Wavelet Transform Based Detection of the First-degree Atrioventricular Block

Radovan Smisek1, Ivo Viscor2, Adam Ivora3, Veronika Bulkova4, Lucie Marsanova1, Petr Nejedly2, Zuzana Koscova3, Josef Halamek5, Pavel Jurak3, Filip Plesinger3
1Brno University of Technology, Faculty of Electrical Engineering and Communication, Department of Biomedical Engineering, 2Institute of Scientific Instruments of the Czech Academy of Science, 3Institute of Scientific Instruments of the CAS, 4Medical Data Transfer, s.r.o., Brno, Czech Republic, 5Institute of Scientific Instruments, CAS, CZ


Introduction: First-degree atrioventricular block (AVB I) is a pathology defined on ECG by a PR interval greater than 200 msec.

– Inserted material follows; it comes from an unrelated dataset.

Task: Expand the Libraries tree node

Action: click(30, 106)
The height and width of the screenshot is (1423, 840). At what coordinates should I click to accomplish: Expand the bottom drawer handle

Aim: This paper aims to automatically detect of AVB I by measuring the length of the PR interval. Method: Our method consists of the following steps: a) Records with atrial fibrillation or atrial flutter were excluded from the evaluation because there is no P wave. b) QRS complexes were detected. c) QRS onset and T offset were detected for each ECG cycle. The median distance between the QRS onset and the end of the previous T-wave is calculated (it is marked as X). d) QRS complexes were aligned and clustered according to morphological similarity. QRS complexes of the most frequent morphology were averaged. e) QRS onset and offset was detected for the averaged QRS. The signal between QRS onset and offset was replaced by a line intersected by the QRS onset and offset points. This signal was transformed by a wavelet transform. f) The P wave was detected in the transformed signal in the section from QRS onset minus X to QRS onset minus 10 msec. The P onset was detected in the section from QRS onset minus X to the P wave position. g) AVB I was detected when the PR interval was longer than 200 msec. According to the medical definition, this threshold was determined and was not optimized according to the results on individual databases. Results: The algorithm presented above was set up and validated on private data (MDT, s.r.o., Brno, Czech Republic). This dataset contains 1508 single-lead ECG, of which 758 records are AVB I. The algorithm was tested on publicly available databases. The proposed algorithm achieves sensitivity 0.81, 0.81, 0.82, 0.84 and specificity 0.91, 0.90, 0.86, 0.93 for CPSC, CPSC-Extra, PTB-XL and Georgia database, respectively.